*TASK DESCRIPTION:* Review the material line by line. Identify and copy every line that contains the string "will".

*DATA TO PROCESS:*
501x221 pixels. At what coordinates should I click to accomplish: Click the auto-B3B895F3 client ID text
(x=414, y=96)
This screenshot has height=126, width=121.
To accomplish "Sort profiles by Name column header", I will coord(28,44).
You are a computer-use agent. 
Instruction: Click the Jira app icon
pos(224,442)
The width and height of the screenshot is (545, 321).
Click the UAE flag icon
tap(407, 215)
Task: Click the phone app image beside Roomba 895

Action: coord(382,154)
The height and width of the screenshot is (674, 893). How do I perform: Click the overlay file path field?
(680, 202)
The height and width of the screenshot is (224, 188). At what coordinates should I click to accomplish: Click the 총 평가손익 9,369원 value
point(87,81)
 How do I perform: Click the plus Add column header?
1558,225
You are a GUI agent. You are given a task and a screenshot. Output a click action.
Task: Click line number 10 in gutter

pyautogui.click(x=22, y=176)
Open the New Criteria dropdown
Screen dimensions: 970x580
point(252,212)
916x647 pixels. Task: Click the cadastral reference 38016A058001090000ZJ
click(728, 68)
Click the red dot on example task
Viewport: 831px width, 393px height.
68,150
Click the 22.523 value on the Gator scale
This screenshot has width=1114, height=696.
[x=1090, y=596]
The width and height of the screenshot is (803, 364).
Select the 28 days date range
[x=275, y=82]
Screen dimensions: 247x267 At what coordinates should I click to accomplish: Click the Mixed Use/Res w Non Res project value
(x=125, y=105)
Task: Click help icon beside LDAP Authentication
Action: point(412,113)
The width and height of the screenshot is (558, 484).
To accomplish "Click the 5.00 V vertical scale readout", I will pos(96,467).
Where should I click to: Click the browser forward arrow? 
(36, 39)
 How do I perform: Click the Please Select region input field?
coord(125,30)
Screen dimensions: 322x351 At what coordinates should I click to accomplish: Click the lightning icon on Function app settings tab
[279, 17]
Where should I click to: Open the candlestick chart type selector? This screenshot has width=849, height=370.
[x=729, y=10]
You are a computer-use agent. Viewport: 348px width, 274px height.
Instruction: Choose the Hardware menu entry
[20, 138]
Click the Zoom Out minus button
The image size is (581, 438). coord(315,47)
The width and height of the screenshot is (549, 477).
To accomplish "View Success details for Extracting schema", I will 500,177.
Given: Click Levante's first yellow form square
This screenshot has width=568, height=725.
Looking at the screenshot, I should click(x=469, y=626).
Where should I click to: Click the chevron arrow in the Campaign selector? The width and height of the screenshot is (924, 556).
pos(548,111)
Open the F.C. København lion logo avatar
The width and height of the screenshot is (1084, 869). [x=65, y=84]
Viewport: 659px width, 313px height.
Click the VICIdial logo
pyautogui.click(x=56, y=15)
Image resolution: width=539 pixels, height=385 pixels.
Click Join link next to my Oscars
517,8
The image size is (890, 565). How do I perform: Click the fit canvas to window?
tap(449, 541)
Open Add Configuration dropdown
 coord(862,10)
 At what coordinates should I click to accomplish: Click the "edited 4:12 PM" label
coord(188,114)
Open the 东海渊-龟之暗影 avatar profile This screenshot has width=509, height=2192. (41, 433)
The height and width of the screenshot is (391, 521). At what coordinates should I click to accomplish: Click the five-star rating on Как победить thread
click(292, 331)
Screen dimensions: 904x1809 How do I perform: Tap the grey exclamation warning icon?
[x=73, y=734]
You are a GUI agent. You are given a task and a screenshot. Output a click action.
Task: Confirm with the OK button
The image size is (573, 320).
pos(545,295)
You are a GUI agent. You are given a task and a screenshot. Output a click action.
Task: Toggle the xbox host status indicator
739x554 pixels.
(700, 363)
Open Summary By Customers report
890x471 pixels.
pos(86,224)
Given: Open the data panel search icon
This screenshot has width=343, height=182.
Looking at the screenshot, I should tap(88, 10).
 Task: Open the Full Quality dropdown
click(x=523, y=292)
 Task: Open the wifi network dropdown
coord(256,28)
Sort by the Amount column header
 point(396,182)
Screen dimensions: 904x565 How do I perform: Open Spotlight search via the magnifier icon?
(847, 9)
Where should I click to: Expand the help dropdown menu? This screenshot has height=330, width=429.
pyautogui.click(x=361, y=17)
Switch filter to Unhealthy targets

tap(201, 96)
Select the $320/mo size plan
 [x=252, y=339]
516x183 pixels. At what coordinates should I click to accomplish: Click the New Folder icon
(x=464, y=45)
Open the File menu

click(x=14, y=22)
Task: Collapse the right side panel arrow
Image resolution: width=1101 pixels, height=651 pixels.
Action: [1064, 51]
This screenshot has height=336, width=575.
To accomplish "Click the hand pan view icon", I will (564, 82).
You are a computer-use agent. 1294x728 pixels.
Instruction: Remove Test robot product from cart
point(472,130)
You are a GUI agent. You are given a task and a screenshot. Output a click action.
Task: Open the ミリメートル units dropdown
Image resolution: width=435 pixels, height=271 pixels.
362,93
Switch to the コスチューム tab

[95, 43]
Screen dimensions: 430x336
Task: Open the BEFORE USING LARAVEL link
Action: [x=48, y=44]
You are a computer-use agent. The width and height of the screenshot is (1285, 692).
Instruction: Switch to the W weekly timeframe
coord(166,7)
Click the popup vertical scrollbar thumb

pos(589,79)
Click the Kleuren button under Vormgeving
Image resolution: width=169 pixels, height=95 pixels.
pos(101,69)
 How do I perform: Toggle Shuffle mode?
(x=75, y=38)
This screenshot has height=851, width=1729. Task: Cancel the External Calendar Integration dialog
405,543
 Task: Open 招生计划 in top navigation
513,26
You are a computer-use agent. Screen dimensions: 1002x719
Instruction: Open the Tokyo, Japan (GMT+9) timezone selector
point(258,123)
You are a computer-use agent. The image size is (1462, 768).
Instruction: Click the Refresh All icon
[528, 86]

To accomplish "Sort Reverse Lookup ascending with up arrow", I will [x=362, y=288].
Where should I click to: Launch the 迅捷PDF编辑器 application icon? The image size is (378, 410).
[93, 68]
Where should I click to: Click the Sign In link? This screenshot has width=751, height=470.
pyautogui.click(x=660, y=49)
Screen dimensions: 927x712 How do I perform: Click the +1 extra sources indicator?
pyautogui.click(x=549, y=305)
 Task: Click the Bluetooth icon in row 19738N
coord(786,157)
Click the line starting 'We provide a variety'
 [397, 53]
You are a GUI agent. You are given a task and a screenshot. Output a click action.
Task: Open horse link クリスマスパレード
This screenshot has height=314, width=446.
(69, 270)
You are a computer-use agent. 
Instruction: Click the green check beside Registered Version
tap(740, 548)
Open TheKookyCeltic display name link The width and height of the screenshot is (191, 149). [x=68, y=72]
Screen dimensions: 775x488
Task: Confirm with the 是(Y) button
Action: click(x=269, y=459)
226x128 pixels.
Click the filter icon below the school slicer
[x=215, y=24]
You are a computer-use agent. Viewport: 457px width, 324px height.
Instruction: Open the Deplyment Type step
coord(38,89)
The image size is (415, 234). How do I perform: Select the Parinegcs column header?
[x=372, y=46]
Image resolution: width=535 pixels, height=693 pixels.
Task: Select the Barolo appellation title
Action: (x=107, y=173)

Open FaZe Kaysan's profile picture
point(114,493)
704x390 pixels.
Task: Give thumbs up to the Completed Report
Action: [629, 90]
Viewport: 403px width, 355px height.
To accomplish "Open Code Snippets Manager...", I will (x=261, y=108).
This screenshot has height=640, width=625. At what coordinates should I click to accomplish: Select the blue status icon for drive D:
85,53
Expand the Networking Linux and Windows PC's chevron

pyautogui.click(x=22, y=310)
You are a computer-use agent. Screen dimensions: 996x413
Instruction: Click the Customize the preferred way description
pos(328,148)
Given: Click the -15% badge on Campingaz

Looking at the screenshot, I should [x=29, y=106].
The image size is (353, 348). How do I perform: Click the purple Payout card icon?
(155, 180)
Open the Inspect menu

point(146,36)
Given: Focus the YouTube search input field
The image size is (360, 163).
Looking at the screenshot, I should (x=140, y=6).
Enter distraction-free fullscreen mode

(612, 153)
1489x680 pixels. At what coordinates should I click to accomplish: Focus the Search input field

*TASK SOLUTION:*
To accomplish "Sort profiles by Name column header", I will coord(28,44).
To accomplish "Click the 5.00 V vertical scale readout", I will pos(96,467).
To accomplish "View Success details for Extracting schema", I will 500,177.
To accomplish "Click the hand pan view icon", I will (564, 82).
To accomplish "Sort Reverse Lookup ascending with up arrow", I will [x=362, y=288].
To accomplish "Open Code Snippets Manager...", I will (x=261, y=108).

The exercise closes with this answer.